- _Problem to work on_
The answer must be a single number: the count of lines below that contain the string "agent".

- _Records provided_

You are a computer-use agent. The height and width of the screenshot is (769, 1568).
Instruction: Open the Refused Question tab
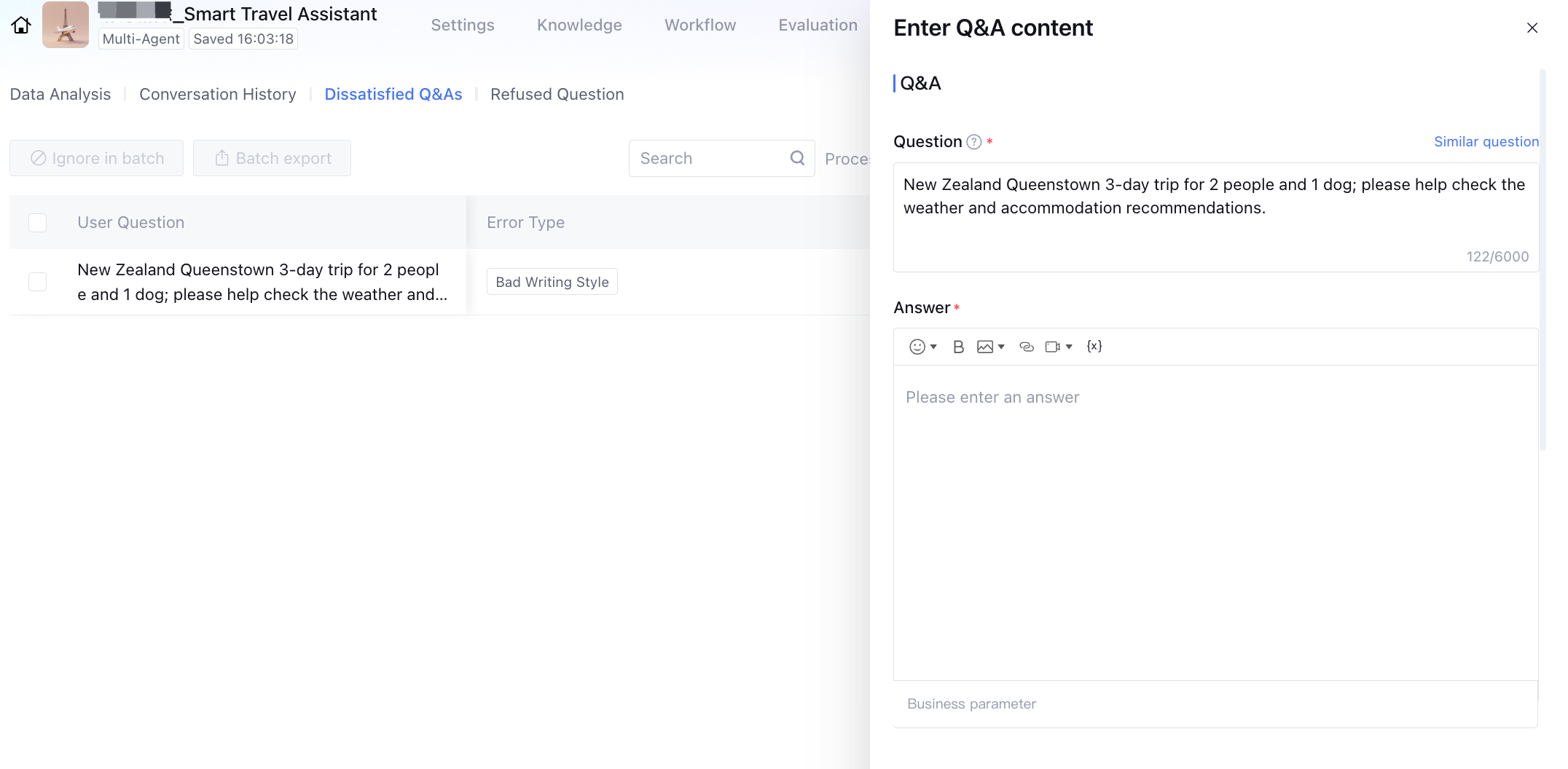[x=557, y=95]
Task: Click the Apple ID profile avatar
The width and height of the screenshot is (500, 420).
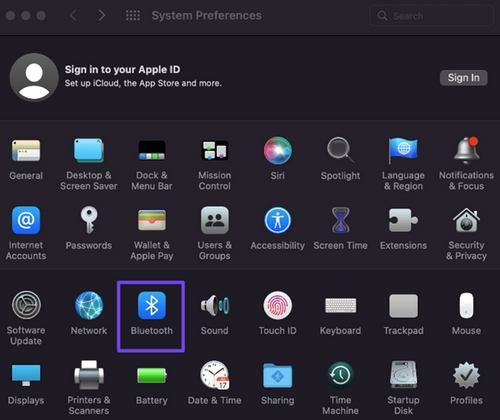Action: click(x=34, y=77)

* * *

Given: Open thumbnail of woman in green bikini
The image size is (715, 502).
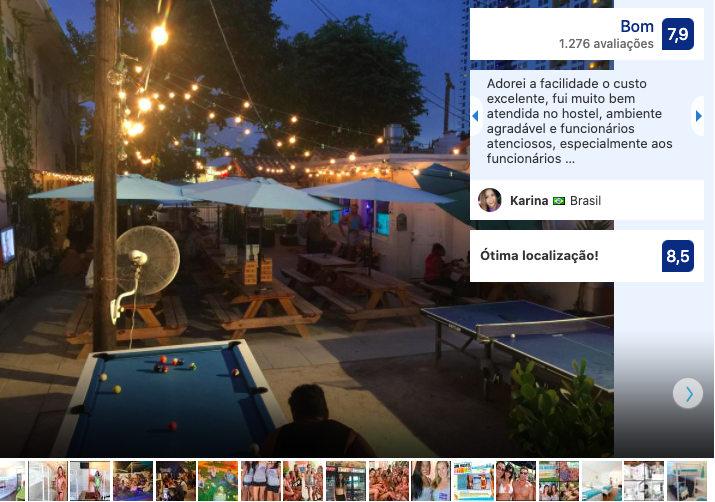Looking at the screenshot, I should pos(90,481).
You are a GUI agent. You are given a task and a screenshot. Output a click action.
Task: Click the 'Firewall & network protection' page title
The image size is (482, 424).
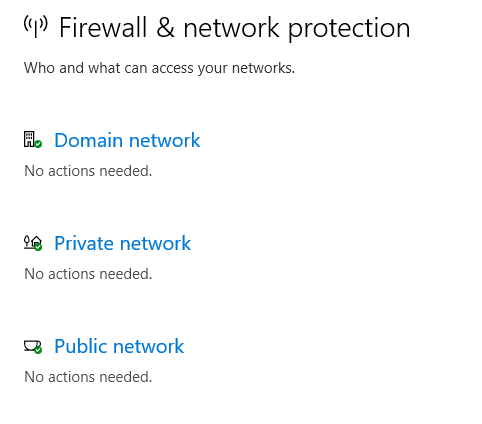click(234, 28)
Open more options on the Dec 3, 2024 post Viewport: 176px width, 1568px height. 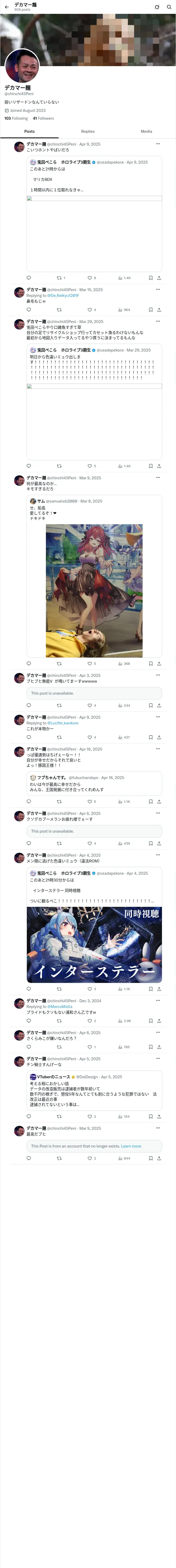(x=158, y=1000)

- _Completed task_
2